++++ Information provided ++++
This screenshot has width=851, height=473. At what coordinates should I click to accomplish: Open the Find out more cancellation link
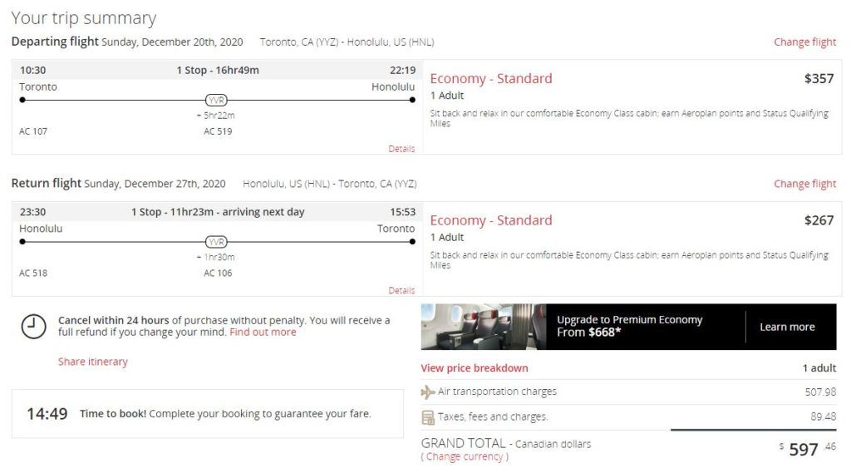point(263,333)
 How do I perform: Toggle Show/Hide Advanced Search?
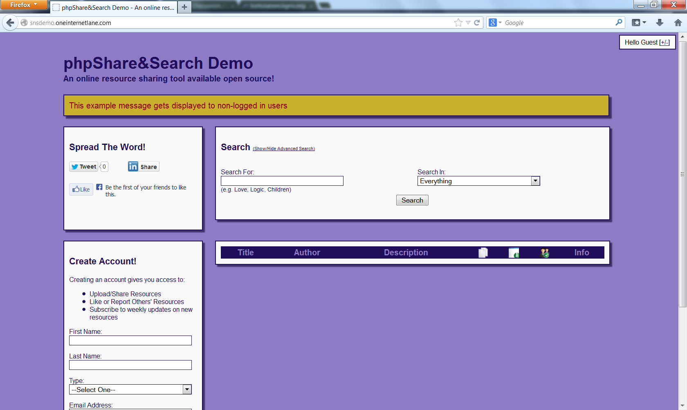click(x=283, y=149)
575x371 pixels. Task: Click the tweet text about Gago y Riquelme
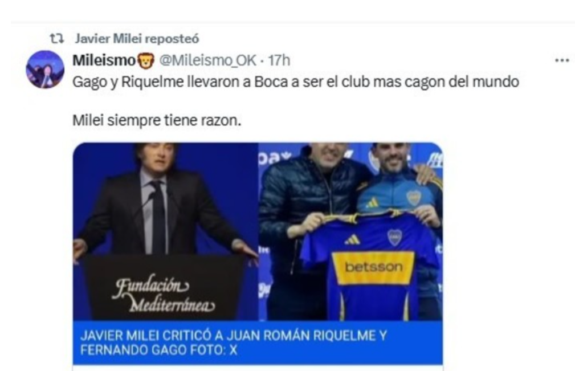point(296,82)
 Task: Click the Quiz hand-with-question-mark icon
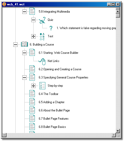point(42,20)
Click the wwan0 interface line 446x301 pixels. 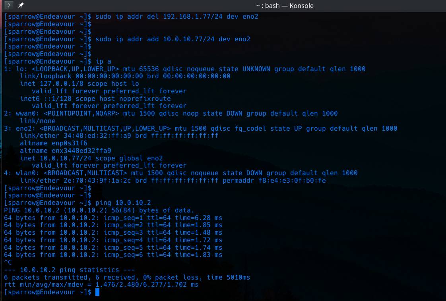click(171, 114)
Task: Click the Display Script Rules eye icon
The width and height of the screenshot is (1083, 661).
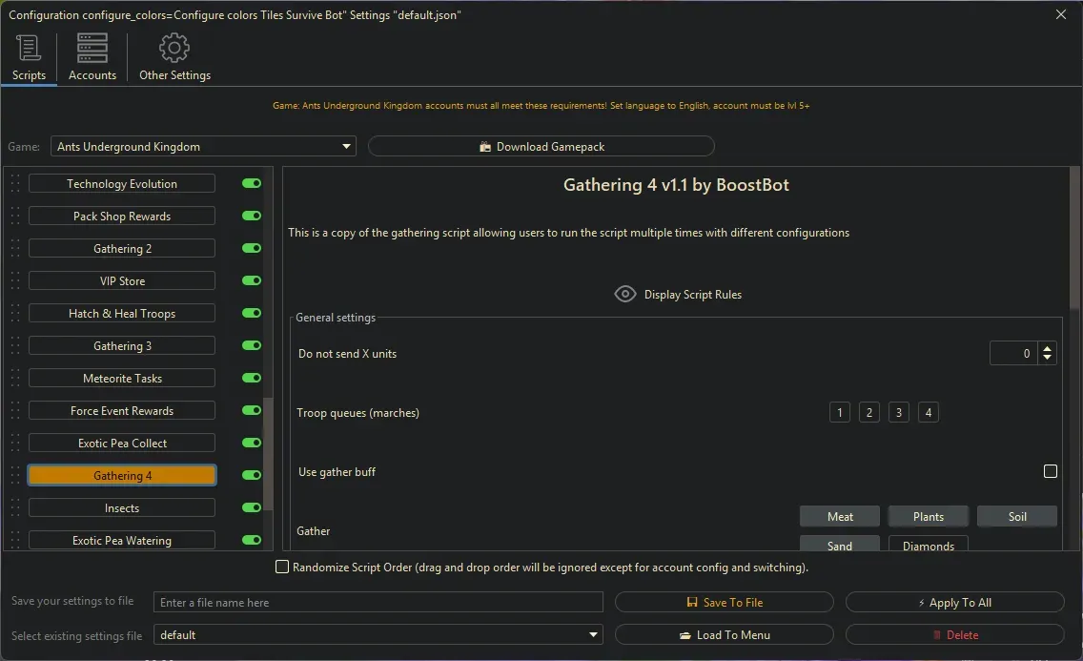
++++
What you will do
The required output is the line containing "Task: Click the Display Script Rules eye icon" plus every line after it to the end of the data, copied exactly and with no pictures.

Response to this task
Task: Click the Display Script Rules eye icon
The width and height of the screenshot is (1083, 661).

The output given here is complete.